The data should be printed again, exactly.

# The data
====

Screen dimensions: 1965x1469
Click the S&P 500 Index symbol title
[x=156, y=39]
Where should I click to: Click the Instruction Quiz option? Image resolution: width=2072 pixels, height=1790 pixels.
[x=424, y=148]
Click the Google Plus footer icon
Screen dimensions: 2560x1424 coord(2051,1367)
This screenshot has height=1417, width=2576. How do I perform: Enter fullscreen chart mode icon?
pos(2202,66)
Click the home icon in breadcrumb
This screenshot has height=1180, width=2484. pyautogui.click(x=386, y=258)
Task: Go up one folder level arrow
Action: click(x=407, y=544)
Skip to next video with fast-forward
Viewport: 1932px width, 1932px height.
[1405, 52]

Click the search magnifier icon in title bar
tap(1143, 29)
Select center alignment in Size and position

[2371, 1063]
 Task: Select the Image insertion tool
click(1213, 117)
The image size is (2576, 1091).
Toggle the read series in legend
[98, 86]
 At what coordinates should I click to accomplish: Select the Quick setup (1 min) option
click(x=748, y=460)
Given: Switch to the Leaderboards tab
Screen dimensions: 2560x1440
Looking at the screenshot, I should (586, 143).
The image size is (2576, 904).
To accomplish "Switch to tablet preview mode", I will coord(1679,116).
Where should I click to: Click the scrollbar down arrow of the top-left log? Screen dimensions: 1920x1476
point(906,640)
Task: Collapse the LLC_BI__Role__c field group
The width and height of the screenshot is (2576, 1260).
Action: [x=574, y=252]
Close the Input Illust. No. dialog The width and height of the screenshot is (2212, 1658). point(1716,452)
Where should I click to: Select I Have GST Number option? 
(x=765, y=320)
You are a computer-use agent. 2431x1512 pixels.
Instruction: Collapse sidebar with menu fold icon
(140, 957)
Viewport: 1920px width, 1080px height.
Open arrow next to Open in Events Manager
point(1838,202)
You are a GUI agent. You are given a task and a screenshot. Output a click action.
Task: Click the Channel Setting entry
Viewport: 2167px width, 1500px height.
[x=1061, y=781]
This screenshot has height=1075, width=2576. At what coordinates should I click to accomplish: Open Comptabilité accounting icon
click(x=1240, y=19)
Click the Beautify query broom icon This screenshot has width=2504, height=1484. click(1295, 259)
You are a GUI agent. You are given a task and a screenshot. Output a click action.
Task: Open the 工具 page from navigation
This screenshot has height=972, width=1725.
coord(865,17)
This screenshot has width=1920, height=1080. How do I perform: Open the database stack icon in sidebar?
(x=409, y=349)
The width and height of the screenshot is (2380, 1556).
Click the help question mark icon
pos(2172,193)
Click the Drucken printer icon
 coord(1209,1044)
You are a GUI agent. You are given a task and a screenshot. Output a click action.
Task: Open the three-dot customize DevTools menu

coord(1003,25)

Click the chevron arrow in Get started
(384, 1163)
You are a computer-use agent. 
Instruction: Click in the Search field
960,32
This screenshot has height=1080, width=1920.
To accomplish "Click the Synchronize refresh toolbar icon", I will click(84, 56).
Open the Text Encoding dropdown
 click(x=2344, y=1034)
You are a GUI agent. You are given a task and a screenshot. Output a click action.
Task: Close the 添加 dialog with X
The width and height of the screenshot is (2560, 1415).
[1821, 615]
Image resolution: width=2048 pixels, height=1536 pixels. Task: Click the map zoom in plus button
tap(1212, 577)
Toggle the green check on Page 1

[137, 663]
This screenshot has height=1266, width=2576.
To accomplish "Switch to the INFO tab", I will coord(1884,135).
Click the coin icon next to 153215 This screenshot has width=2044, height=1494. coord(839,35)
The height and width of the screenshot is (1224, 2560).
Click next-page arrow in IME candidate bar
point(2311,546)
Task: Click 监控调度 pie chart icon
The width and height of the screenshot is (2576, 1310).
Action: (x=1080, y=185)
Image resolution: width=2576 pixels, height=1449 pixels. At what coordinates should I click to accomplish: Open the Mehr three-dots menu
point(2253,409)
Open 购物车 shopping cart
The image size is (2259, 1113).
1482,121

====

# Your solution
Screen dimensions: 1965x1469
Click the S&P 500 Index symbol title
[x=156, y=39]
Where should I click to: Click the Instruction Quiz option? Image resolution: width=2072 pixels, height=1790 pixels.
[x=424, y=148]
Click the Google Plus footer icon
Screen dimensions: 2560x1424 coord(2051,1367)
This screenshot has height=1417, width=2576. How do I perform: Enter fullscreen chart mode icon?
pos(2202,66)
Click the home icon in breadcrumb
This screenshot has height=1180, width=2484. pyautogui.click(x=386, y=258)
Task: Go up one folder level arrow
Action: click(x=407, y=544)
Skip to next video with fast-forward
Viewport: 1932px width, 1932px height.
[1405, 52]

Click the search magnifier icon in title bar
tap(1143, 29)
Select center alignment in Size and position

[2371, 1063]
 Task: Select the Image insertion tool
click(1213, 117)
The image size is (2576, 1091).
Toggle the read series in legend
[98, 86]
 At what coordinates should I click to accomplish: Select the Quick setup (1 min) option
click(x=748, y=460)
Given: Switch to the Leaderboards tab
Screen dimensions: 2560x1440
Looking at the screenshot, I should (586, 143).
The image size is (2576, 904).
To accomplish "Switch to tablet preview mode", I will coord(1679,116).
Where should I click to: Click the scrollbar down arrow of the top-left log? Screen dimensions: 1920x1476
point(906,640)
Task: Collapse the LLC_BI__Role__c field group
The width and height of the screenshot is (2576, 1260).
Action: [x=574, y=252]
Close the Input Illust. No. dialog The width and height of the screenshot is (2212, 1658). point(1716,452)
Where should I click to: Select I Have GST Number option? 
(x=765, y=320)
You are a computer-use agent. 2431x1512 pixels.
Instruction: Collapse sidebar with menu fold icon
(140, 957)
Viewport: 1920px width, 1080px height.
Open arrow next to Open in Events Manager
point(1838,202)
You are a GUI agent. You are given a task and a screenshot. Output a click action.
Task: Click the Channel Setting entry
Viewport: 2167px width, 1500px height.
[x=1061, y=781]
This screenshot has height=1075, width=2576. At what coordinates should I click to accomplish: Open Comptabilité accounting icon
click(x=1240, y=19)
Click the Beautify query broom icon This screenshot has width=2504, height=1484. click(1295, 259)
You are a GUI agent. You are given a task and a screenshot. Output a click action.
Task: Open the 工具 page from navigation
This screenshot has height=972, width=1725.
coord(865,17)
This screenshot has width=1920, height=1080. How do I perform: Open the database stack icon in sidebar?
(x=409, y=349)
The width and height of the screenshot is (2380, 1556).
Click the help question mark icon
pos(2172,193)
Click the Drucken printer icon
 coord(1209,1044)
You are a GUI agent. You are given a task and a screenshot. Output a click action.
Task: Open the three-dot customize DevTools menu

coord(1003,25)

Click the chevron arrow in Get started
(384, 1163)
You are a computer-use agent. 
Instruction: Click in the Search field
960,32
This screenshot has height=1080, width=1920.
To accomplish "Click the Synchronize refresh toolbar icon", I will click(84, 56).
Open the Text Encoding dropdown
 click(x=2344, y=1034)
You are a GUI agent. You are given a task and a screenshot. Output a click action.
Task: Close the 添加 dialog with X
The width and height of the screenshot is (2560, 1415).
[1821, 615]
Image resolution: width=2048 pixels, height=1536 pixels. Task: Click the map zoom in plus button
tap(1212, 577)
Toggle the green check on Page 1

[137, 663]
This screenshot has height=1266, width=2576.
To accomplish "Switch to the INFO tab", I will coord(1884,135).
Click the coin icon next to 153215 This screenshot has width=2044, height=1494. coord(839,35)
The height and width of the screenshot is (1224, 2560).
Click next-page arrow in IME candidate bar
point(2311,546)
Task: Click 监控调度 pie chart icon
The width and height of the screenshot is (2576, 1310).
Action: (x=1080, y=185)
Image resolution: width=2576 pixels, height=1449 pixels. At what coordinates should I click to accomplish: Open the Mehr three-dots menu
point(2253,409)
Open 购物车 shopping cart
The image size is (2259, 1113).
1482,121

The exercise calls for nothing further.